● Goal of the exercise: Please repeat the lines below, exactly and only, from the one that holds "Image resolution: width=90, height=2576." through the one that holds "医療法人社団 明生会 (160, 2534)".

● Input material:
------
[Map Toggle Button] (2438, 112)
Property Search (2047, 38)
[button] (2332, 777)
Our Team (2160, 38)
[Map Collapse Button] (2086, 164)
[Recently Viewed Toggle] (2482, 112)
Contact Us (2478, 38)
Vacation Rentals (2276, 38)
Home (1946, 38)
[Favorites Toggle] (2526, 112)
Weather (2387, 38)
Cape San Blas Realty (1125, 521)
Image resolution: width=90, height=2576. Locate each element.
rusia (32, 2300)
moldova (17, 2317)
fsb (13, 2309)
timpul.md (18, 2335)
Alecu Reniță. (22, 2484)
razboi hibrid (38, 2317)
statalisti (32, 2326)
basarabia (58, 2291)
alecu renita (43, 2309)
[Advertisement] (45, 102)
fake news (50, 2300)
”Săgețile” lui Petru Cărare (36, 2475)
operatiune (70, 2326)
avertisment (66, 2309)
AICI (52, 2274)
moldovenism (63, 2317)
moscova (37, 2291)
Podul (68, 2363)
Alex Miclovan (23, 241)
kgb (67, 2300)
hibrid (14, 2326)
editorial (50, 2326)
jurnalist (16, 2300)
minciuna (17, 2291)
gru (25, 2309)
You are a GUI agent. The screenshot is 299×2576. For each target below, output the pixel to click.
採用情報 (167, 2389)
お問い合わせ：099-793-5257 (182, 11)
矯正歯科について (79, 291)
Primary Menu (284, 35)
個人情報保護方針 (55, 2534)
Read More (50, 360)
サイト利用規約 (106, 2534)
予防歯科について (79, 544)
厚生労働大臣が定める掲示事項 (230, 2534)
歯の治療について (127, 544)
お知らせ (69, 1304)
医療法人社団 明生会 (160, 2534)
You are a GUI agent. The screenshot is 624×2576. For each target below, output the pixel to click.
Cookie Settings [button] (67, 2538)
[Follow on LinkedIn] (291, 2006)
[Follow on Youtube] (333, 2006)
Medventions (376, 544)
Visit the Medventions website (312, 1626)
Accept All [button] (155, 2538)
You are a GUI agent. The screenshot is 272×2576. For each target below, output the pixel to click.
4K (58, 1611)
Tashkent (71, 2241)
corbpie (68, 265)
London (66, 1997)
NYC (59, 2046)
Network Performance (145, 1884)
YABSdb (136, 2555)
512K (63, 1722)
------
● Final answer:
Image resolution: width=90, height=2576. Locate each element.
rusia (32, 2300)
moldova (17, 2317)
fsb (13, 2309)
timpul.md (18, 2335)
Alecu Reniță. (22, 2484)
razboi hibrid (38, 2317)
statalisti (32, 2326)
basarabia (58, 2291)
alecu renita (43, 2309)
[Advertisement] (45, 102)
fake news (50, 2300)
”Săgețile” lui Petru Cărare (36, 2475)
operatiune (70, 2326)
avertisment (66, 2309)
AICI (52, 2274)
moldovenism (63, 2317)
moscova (37, 2291)
Podul (68, 2363)
Alex Miclovan (23, 241)
kgb (67, 2300)
hibrid (14, 2326)
editorial (50, 2326)
jurnalist (16, 2300)
minciuna (17, 2291)
gru (25, 2309)
You are a GUI agent. The screenshot is 299×2576. For each target below, output the pixel to click.
採用情報 (167, 2389)
お問い合わせ：099-793-5257 (182, 11)
矯正歯科について (79, 291)
Primary Menu (284, 35)
個人情報保護方針 (55, 2534)
Read More (50, 360)
サイト利用規約 (106, 2534)
予防歯科について (79, 544)
厚生労働大臣が定める掲示事項 (230, 2534)
歯の治療について (127, 544)
お知らせ (69, 1304)
医療法人社団 明生会 (160, 2534)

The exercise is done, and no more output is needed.